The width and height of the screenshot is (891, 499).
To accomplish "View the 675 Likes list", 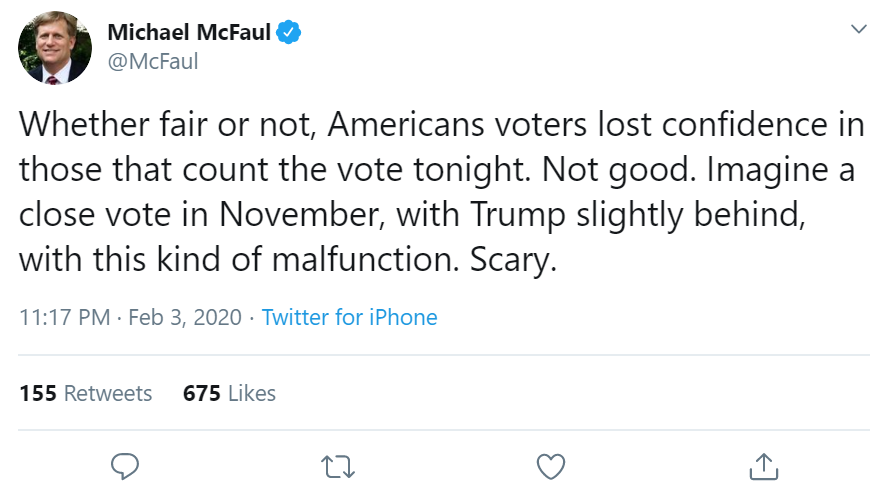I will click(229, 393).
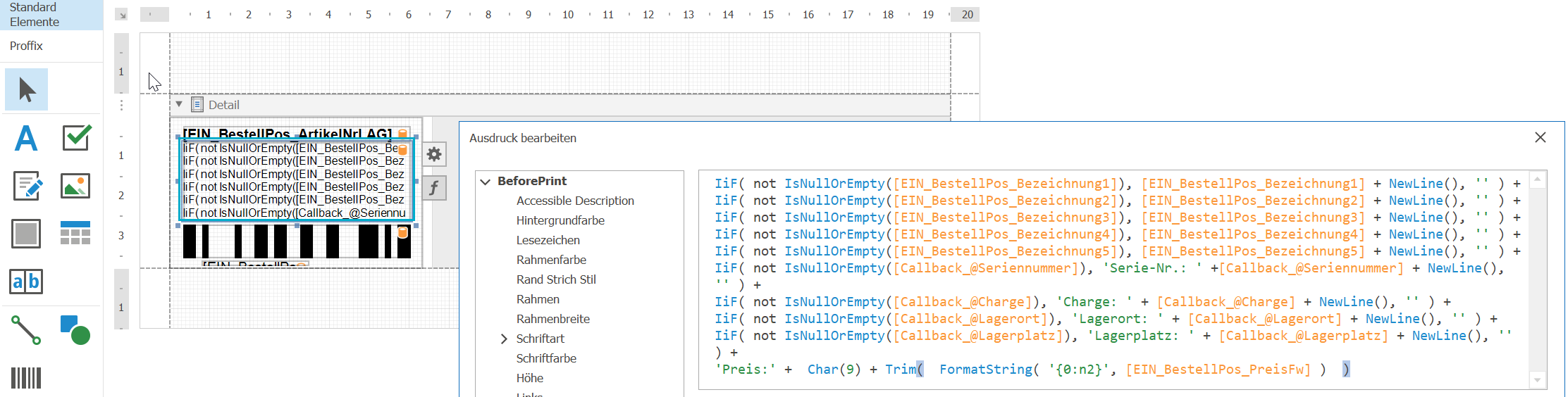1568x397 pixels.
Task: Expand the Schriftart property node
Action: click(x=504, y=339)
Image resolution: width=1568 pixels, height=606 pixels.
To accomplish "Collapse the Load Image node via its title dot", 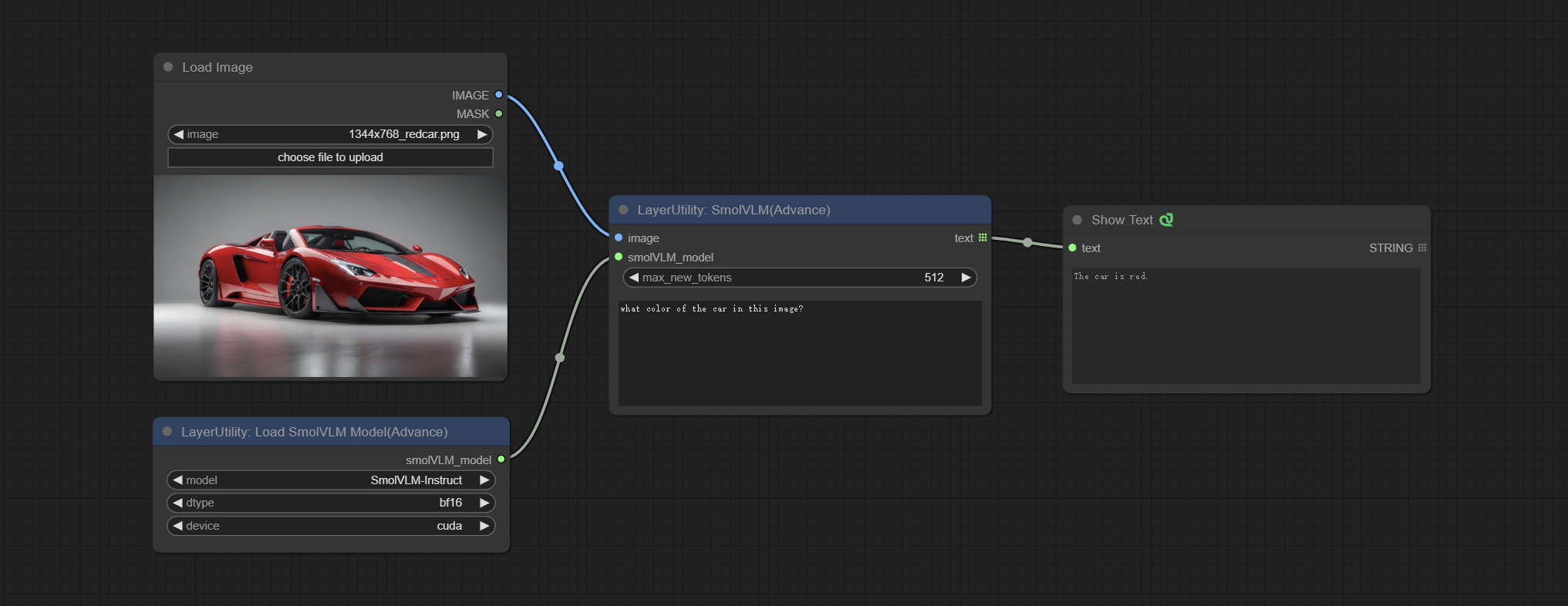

- Exercise brief -
The lines holding the string "height" are what is needed from the material above.

- Your solution -
The width and height of the screenshot is (891, 499).
Image resolution: width=1568 pixels, height=606 pixels.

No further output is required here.